Screenplay: Robert Connolly
Principal cast:
Mia Wasikowska
Radha Mitchell
Ilsa Fogg
Ariel Donoghue
Eddie Baroo
Eric Bana
Country: Australia
Classification: PG
Runtime: 102 mins.
Australian release date: 1 January 2023.
Robert Connolly is the first-rate director of movies like Balibo, Paper Planes and The Dry, and Tim Winton is the multi-award-winning author of, among others, That Eye, The Sky, Cloudstreet, Breath and The Shepherd’s Hut, so you’d think that putting those two talents together to make a film would be a no-brainer – it would have to be a winner. Somehow though, their combined talents haven’t managed to make Blueback as memorable as it should have been. Certainly, the novella by Winton on which it’s based has never been out of print since its initial publication in 1997, but in the transformation from page to screenplay (it was written by Connolly with some input from Winton), something of the original work’s charm has been lost.
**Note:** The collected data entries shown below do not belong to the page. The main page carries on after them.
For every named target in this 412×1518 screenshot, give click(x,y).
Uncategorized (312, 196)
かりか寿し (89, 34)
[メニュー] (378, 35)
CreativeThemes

Abby Jackson (Mia Wasikowska) is a marine biologist researching the destruction of coral reefs when she gets a call telling her that her mother Dora (Radha Mitchell) has fallen ill. When she arrives back home in Longboat Bay, the small fishing community on the west coast of Western Australia where she grew up, she starts to reminisce about her childhood and youth and the influence on her future-self of her free-spirited mum. Accordingly, we flash back to, firstly, Abby at eight-years-old (Ariel Donoghue), and, later, to when she was 15 (Ilsa Fogg), and it’s through their eyes that we learn about her relationship with a giant Western Blue Groper that she called ‘Blueback’ and her mother’s fight to save the pristine coastal environment from development.
Blueback is a gentle film with a strong environmental message at its core. As young Abby says, “We come from water. We belong to it,” and this is the key to the movie – it’s a cri de coeur for the fate of the marine world. As Winton put it to The Weekend Australian when discussing his book, “I feel very specifically that I benefited from growing up where I did [on the WA coast], where so much revolved around the sea - in a way, it was a gift and I owe it something. If the sea is ultimately where we come from, and it seems we did, then it's our source, our ancestral life and we are obliged to nourish it.” The cinematography, from on-land DoP Andrew Commis and underwater cameraman Rick Rifici (who also shot the breathtaking water footage in Breath, another filmed Winton story), certainly does a fine job of conveying that sense of awe one feels in the presence of untouched nature and shows us how important is it to nurture our natural places. Veteran composer Nigel Westlake’s dramatic score helps in that regard, too.
But Blueback is almost too gentle and reverential and lacks tension as a result. We realise very soon, for example, that the planned development of Longboat Bay never went ahead because Dora’s house and the land on which it sits are unchanged when the adult Abby arrives there. Thus, despite seeing bulldozers on the beach and hearing the concerns of the community’s inhabitants as Abby remembers the past, and although Mitchell, Donoghue and Fogg terrifically express their characters’ passion as they battle to save the community from developers, we already know the outcome and that detracts from what could have been a powerful plot point. It’s a pity because, in every other aspect, Blueback is a highly enjoyable movie, perfect for the summer holidays.